» **SHORT EXERCISE**
Please offset every coordinate in the answers by -135, then write out the data again with the requests included. Cover only the stretch from the line containing "Select the $80k" through the line containing "Select the x-axis".

» **ENTRIES SUPPLIED**
_ _ _ _
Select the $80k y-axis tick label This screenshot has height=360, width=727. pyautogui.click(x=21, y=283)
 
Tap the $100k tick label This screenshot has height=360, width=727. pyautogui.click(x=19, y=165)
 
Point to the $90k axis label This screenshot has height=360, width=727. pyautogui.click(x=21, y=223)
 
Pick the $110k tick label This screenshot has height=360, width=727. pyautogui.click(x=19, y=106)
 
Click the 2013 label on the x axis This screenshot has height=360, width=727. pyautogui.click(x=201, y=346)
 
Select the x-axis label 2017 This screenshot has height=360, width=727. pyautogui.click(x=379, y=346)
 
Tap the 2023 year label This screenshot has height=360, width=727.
_ _ _ _
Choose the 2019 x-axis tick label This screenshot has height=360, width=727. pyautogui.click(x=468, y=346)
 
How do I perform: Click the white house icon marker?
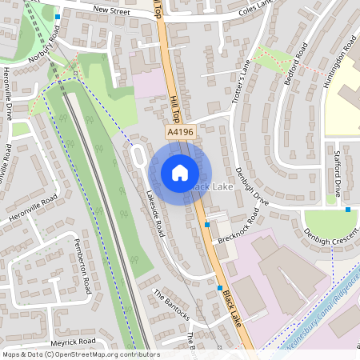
_ _ _ _
» **EXERCISE ANSWER**
Select the $80k y-axis tick label This screenshot has height=360, width=727. pyautogui.click(x=-114, y=148)
 
Tap the $100k tick label This screenshot has height=360, width=727. pyautogui.click(x=-116, y=30)
 
Point to the $90k axis label This screenshot has height=360, width=727. pyautogui.click(x=-114, y=88)
 
Pick the $110k tick label This screenshot has height=360, width=727. pyautogui.click(x=-116, y=-29)
 
Click the 2013 label on the x axis This screenshot has height=360, width=727. pyautogui.click(x=66, y=211)
 
Select the x-axis label 2017 This screenshot has height=360, width=727. pyautogui.click(x=244, y=211)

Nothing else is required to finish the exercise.